SOURCE EXCERPT:
++++++++
I have this vision of a hotel conference room all set up for 500 people...rows and rows of chairs. All the people are sitting there silently reading their Kindles. The keynote speaker reader is standing at the podium, reading her Kindle. After the opening presentation, there's a panel of readers. They have computer stations set up around the edge of the room and people can go and catch up on KindleBoards (which is very quiet because we are all reading at the konvention...)

L


----------



## Rivery (Nov 10, 2008)

Leslie said:


> I have this vision of a hotel conference room all set up for 500 people...rows and rows of chairs. All the people are sitting there silently reading their Kindles. The keynote speaker reader is standing at the podium, reading her Kindle. After the opening presentation, there's a panel of readers. They have computer stations set up around the edge of the room and people can go and catch up on KindleBoards (which is very quiet because we are all reading at the konvention...)
> 
> L


Don't forget the vendor booths just outside of the conference room! Oberon, Decalgirl, .......


----------



## MAGreen (Jan 5, 2009)

LMAO! That is almost exactly how I have pictured Kindle Parties! However, I think our Keynote speaker could be the Kindle, Harvey could write a speech and download it to a K2 and then TTS it! How funny would it be for a non-Kindler to walk in and see 500 people sitting there staring at a podium, listening to a speech read by "Tom".


----------



## Leslie (Apr 7, 2008)

MAGreen said:


> LMAO! That is almost exactly how I have pictured Kindle Parties! However, I think our Keynote speaker could be the Kindle, Harvey could write a speech and download it to a K2 and then TTS it! How funny would it be for a non-Kindler to walk in and see 500 people sitting there staring at a podium, listening to a speech read by "Tom".


Okay, that is very funny.

When people register for the konference, they'd be asked to authorize [email protected] as an email address on the Kindle. Then the planners could just send the schedule and konference materials directly to the participants and not have to bother with photocopying a ton of stuff that will just get thrown out 3 days later.

L


----------



## kim (Nov 20, 2008)

Harvey said:


> That's funny, pawlaw. I like the idea of all of us mods living in some group house together, and throwing wild Kindle parties all the time. That would get the neighbors talking.


Wooo! I can't wait to see that on Helmet Cam!


----------



## crebel (Jan 15, 2009)

Every day on the KB is a Kindle Kvetching Konference, isn't it?  It would be fun to meet folks in person and have real margaritas instead of virtual ones together!


----------



## pawlaw aka MXCIX (Dec 17, 2008)

You guys are hysterical!  Cracking me up... 

Just so you know, the reason I don't post more is because I'm spending most of my time laughing...

What is Kvetching? (you're talking to a midwestern engineer here, so sometimes it takes me a while to catch on to sarcasm...)


----------



## intinst (Dec 23, 2008)

pawlaw aka MXCIX said:


> You guys are hysterical! Cracking me up...
> 
> Just so you know, the reason I don't post more is because I'm spending most of my time laughing...
++++++++
DATASET EXTRACT:

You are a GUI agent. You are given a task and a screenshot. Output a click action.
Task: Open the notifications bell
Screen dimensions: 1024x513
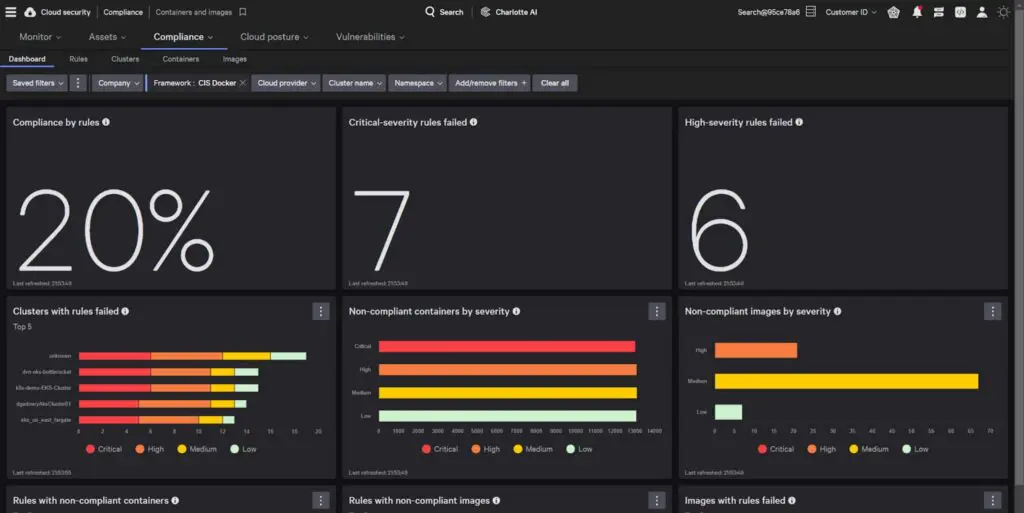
++++++++
REQUIREMENT 1: Please retype the passage from the Kindle forum thread that opens with the words containing "## crebel (Jan" and closes with "(Dec 17, 2008)".
REQUIREMENT 2: In the Kindle forum thread, what does crebel want to share with other members when meeting them in person?

TASK SOLUTION 1:
## crebel (Jan 15, 2009)

Every day on the KB is a Kindle Kvetching Konference, isn't it?  It would be fun to meet folks in person and have real margaritas instead of virtual ones together!


----------



## pawlaw aka MXCIX (Dec 17, 2008)

TASK SOLUTION 2: Real margaritas instead of virtual ones.